Par Ann-Charlotte Taudière

Originaire de l’Inde, l’Ayurvéda, ou médecine ayurvédique, est un système médical complet et cohérent, tout comme le sont la médecine occidentale ou la médecine traditionnelle chinoise, par exemple.

L’Ayurvéda, le plus ancien système médical de l’histoire humaine

De l’origine à nos jours

L’Ayurvéda, ou la médecine ayurvédique, est un système médical complet et cohérentIl est considéré comme le plus ancien système médical de l’histoire humaine. La tradition indienne fait remonter ses débuts à 5 000 ou même 10 000 ans, mais les écrits sur lesquels repose le savoir médical ayurvédique que nous connaissons aujourd’hui sont moins anciens : le Caraca Samhita fut écrit aux environs de 1 500 avant notre ère tandis que le Sushrut Samhita et l’Ashtang Hrdyam datent des débuts de l’ère chrétienne (entre 300 et 500). Ces trois textes décrivent les principes de base de la médecine ayurvédique telle qu’on la pratique encore de nos jours en Inde.

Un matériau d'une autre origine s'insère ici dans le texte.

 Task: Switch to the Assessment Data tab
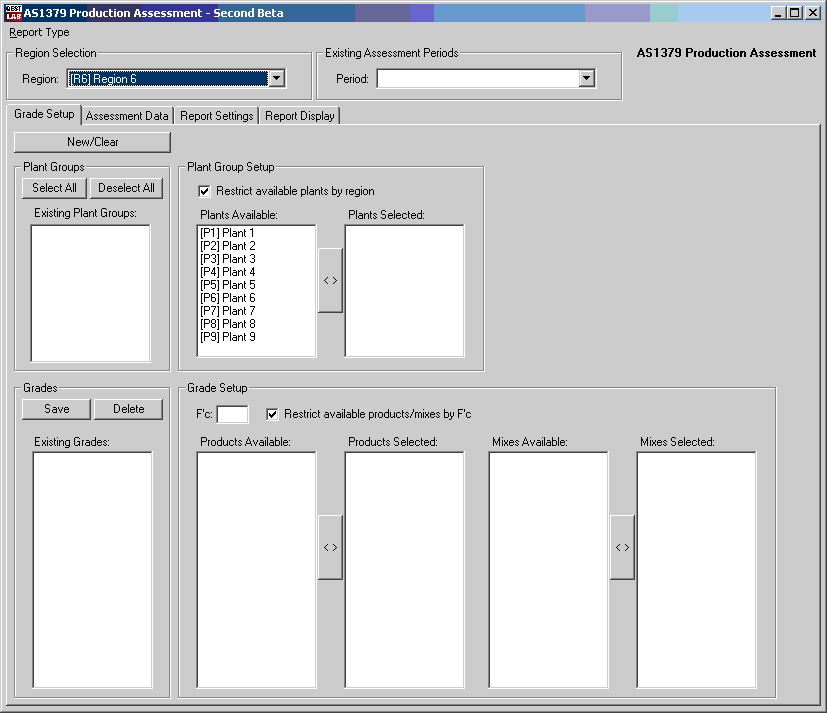click(x=127, y=116)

En Sanskrit, le plus vieux langage structuré connu, ayur signifie « vie » et véda, « connaissance ». L’Ayurvéda est par conséquent la science de la vie, tout comme la biologie, qui a emprunté au grec les mots bios, « vie » et logia, « connaissance ». Les Richis, ces maîtres éclairés auxquels la tradition attribue les Védas (les écrits qui sont à l’origine de la religion hindoue et de l’Ayurvéda), étaient d’abord et avant tout des philosophes. Ceux-ci, comme les philosophes de la Grèce antique, se considéraient comme des gnostiques, c’est-à-dire qu’ils croyaient qu’il était possible d’atteindre un état dans lequel on pourrait appréhender, avec sa conscience, la totalité de l’univers et permettre ainsi au corps de s’harmoniser avec « l’Être ultime » – ce qui était perçu comme le chemin le plus sûr vers le bonheur et la santé.

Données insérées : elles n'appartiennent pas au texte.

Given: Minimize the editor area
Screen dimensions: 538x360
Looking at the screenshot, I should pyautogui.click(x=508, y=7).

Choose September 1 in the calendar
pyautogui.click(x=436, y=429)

Encore peu connu en Occident, l’Ayurvéda commence pourtant à susciter l’intérêt du public et ses praticiens sont en voie de se tailler une place parmi les professionnels de la santé. L’approche résolument holistique de la médecine ayurvédique compte sans doute pour beaucoup dans ce nouvel engouement. C’est le malade qui est soigné, non pas sa maladie. Ainsi, trois personnes aux prises avec la « même » migraine seront traitées de façons fort différentes, selon leur constitution, l’origine de leur mal et les caractéristiques spécifiques de leur migraine.

Le praticien ayurvédique cherche à guérir la personne en l’aidant à retrouver l’équilibre perdu, ce qui, selon l’Ayurvéda, constitue la véritable cause de la maladie. On part du principe qui veut qu’un être en harmonie avec son environnement, et dont le mode de vie est équilibré, sera naturellement heureux et en bonne santé. C’est lorsque cet équilibre est rompu qu’apparaît la maladie. Le praticien utilisera diverses techniques pour comprendre la nature de la personne, identifier les déséquilibres particuliers qui causent sa maladie et l’aider à retrouver son état naturel de bonheur et de santé.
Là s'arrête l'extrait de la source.